### Task to carry out:
Look below for the line that contains "You are a computer-use agent." and the line that contains "Task: Click the link icon above the tree", then restate both of them and every line in between, exactly. No picture goes in the copy.

(Stored data entries)
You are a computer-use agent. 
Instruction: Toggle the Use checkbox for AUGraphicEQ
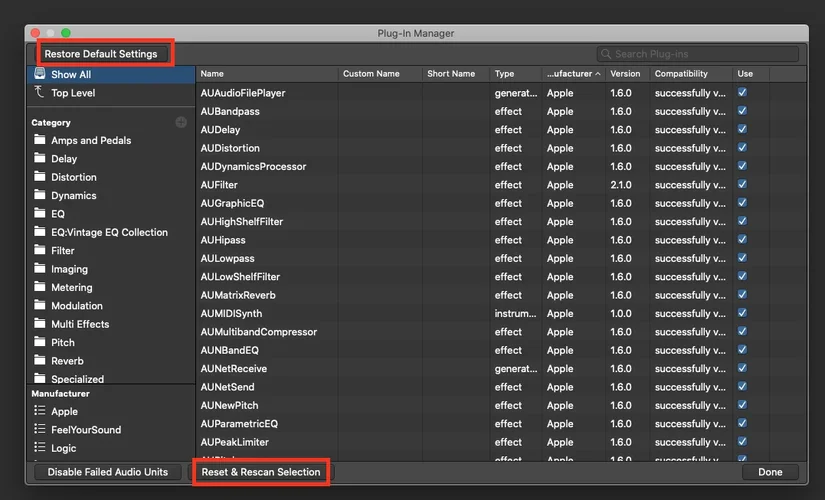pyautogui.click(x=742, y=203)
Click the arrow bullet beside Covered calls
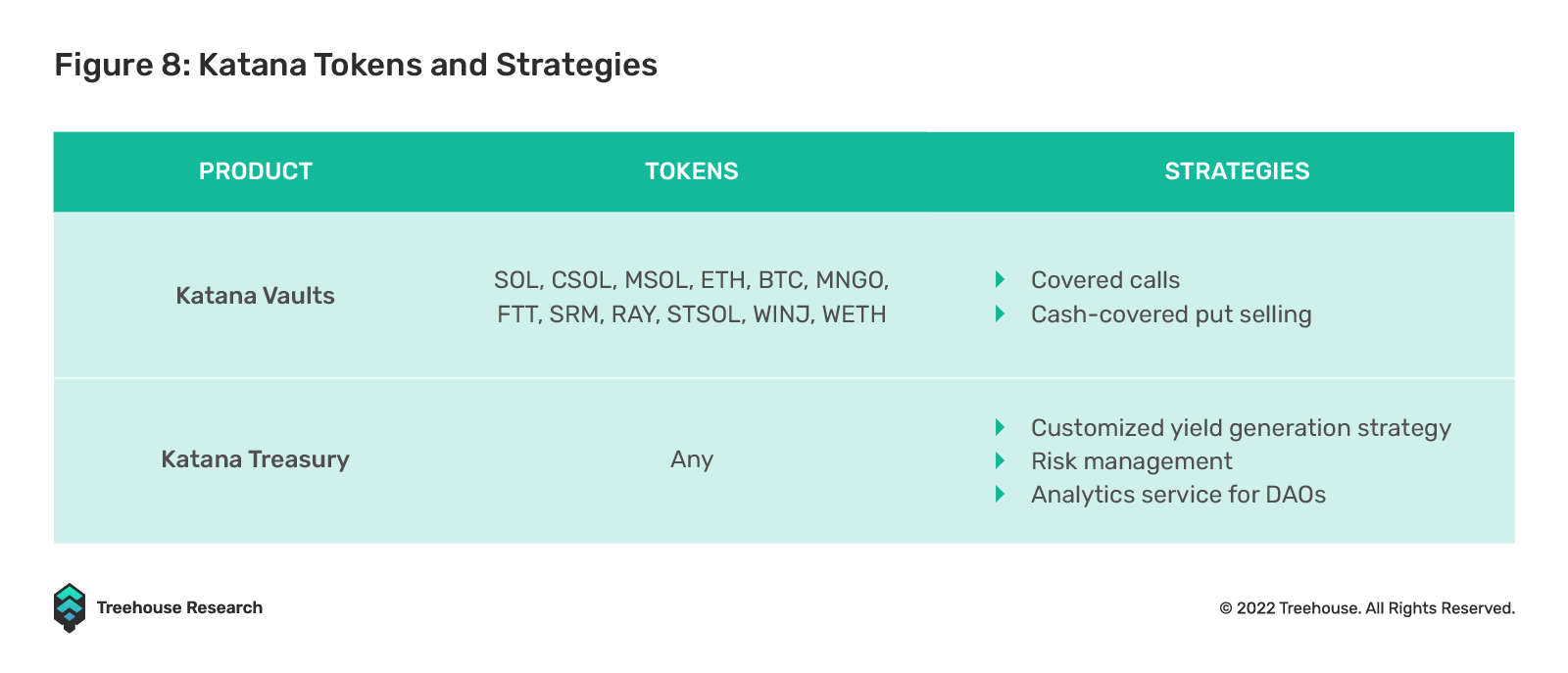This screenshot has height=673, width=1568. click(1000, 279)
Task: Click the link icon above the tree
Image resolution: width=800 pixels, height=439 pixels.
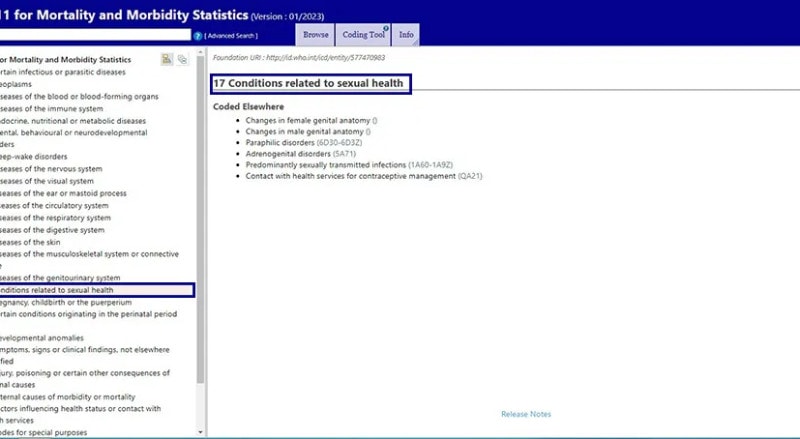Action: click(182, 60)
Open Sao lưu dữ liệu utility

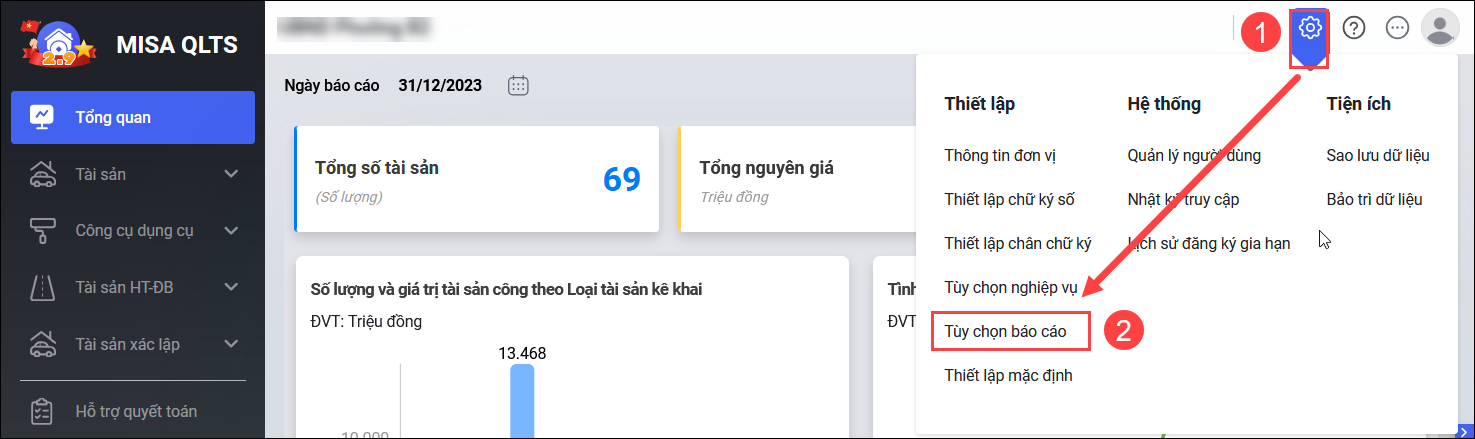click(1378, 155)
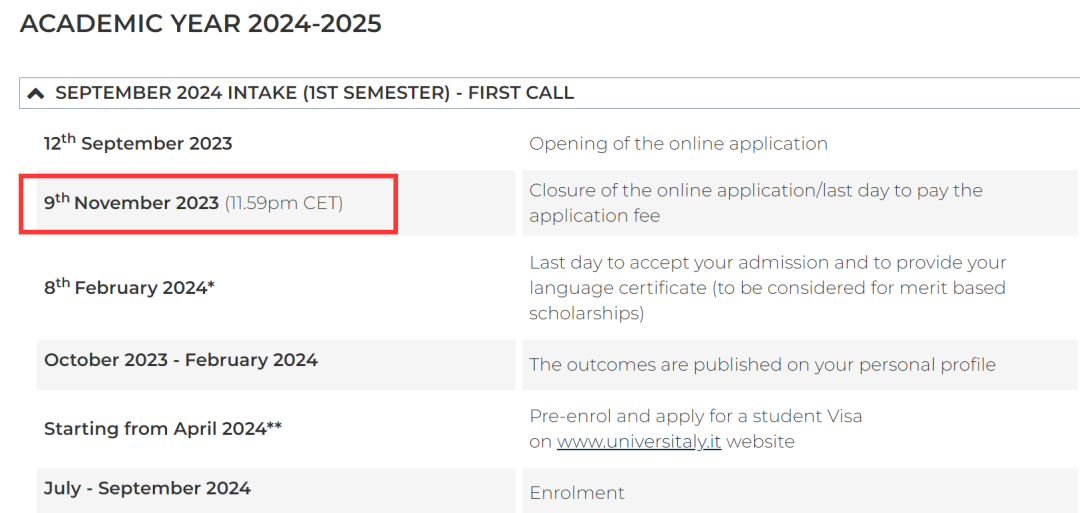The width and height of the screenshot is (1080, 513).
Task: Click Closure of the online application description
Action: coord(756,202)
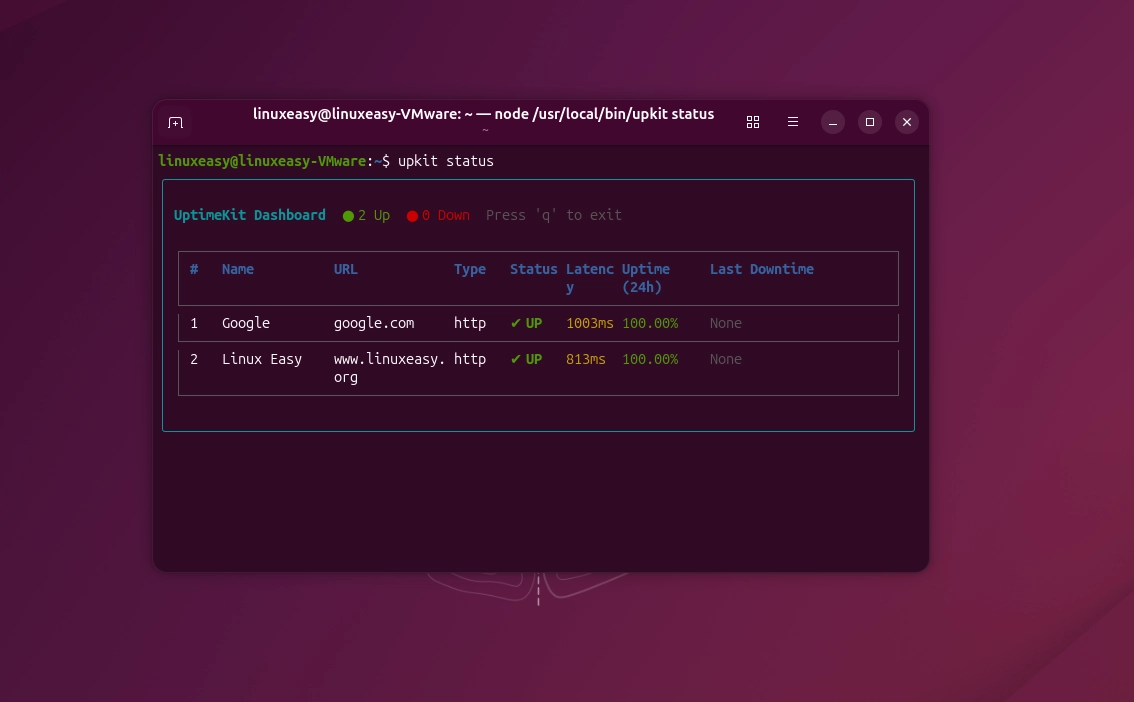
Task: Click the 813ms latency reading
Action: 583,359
--
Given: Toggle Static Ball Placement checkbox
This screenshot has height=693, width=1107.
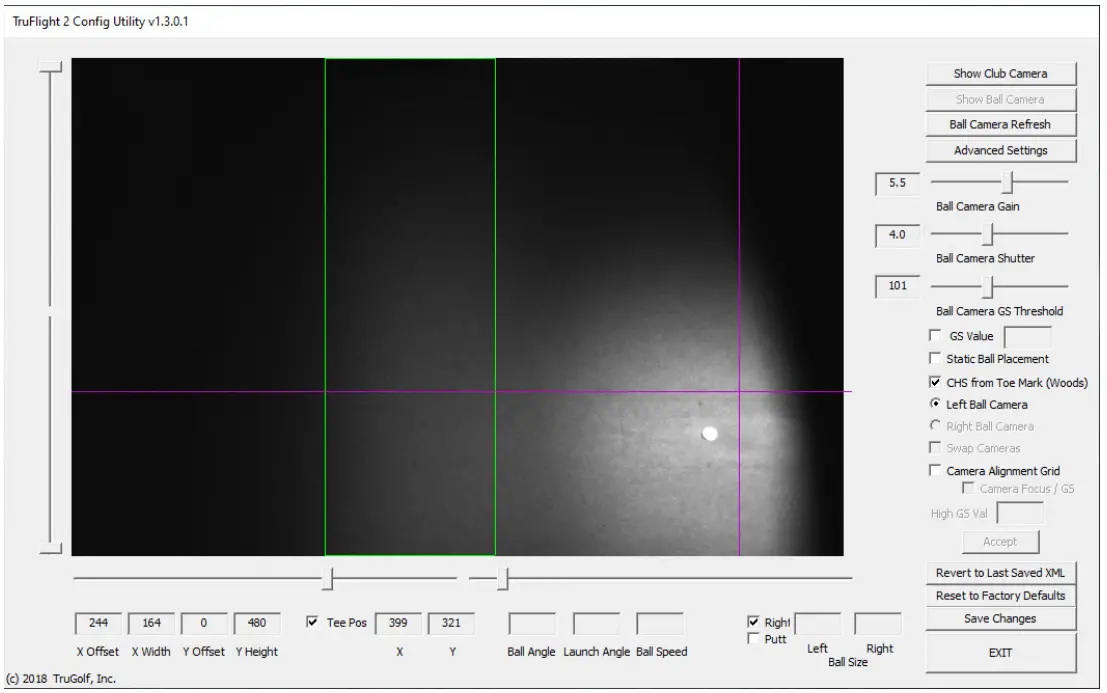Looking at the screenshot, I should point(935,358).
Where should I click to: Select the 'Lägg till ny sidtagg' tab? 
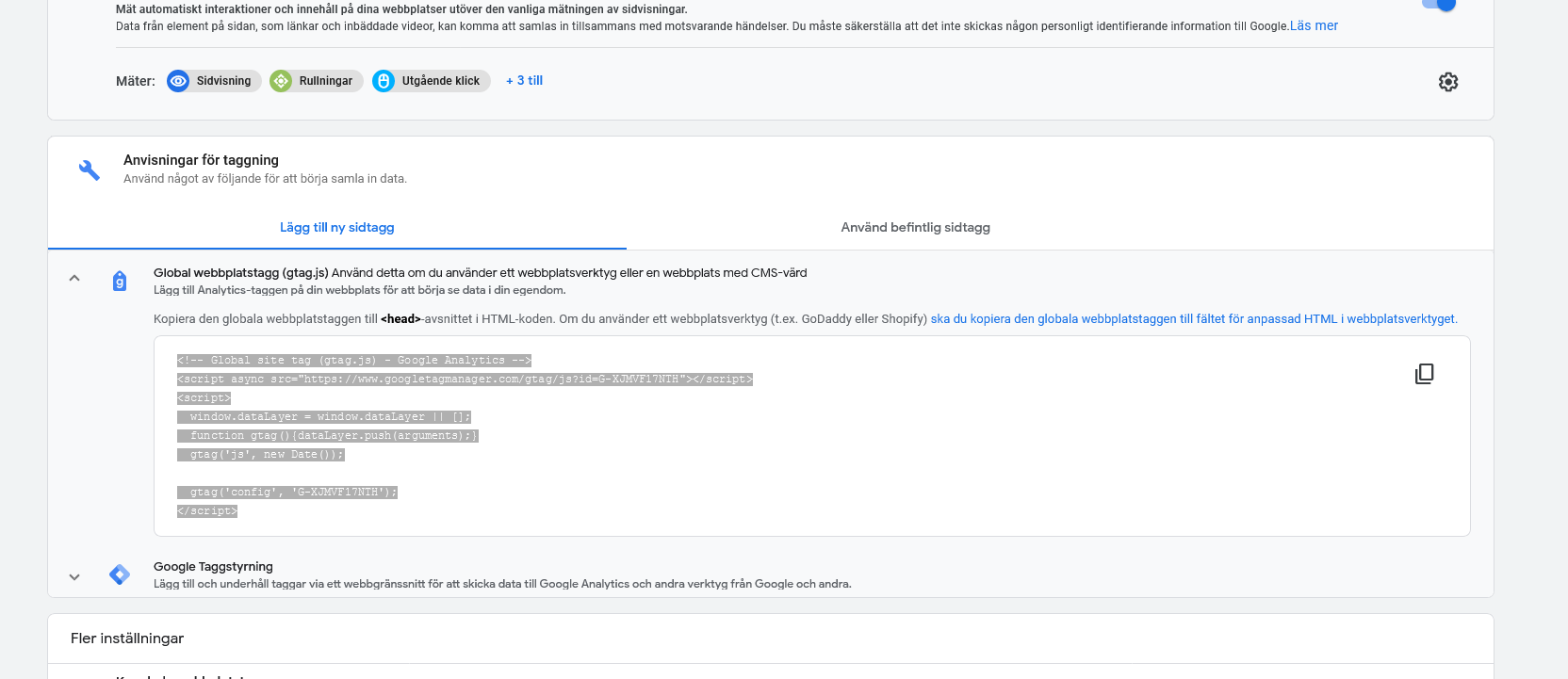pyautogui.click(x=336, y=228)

### Output below:
You are a computer-use agent. 
Instruction: Toggle the Use checkbox for AUGraphicEQ
pyautogui.click(x=742, y=203)
Click the arrow bullet beside Covered calls
This screenshot has height=673, width=1568. click(1000, 279)
Task: Click the link icon above the tree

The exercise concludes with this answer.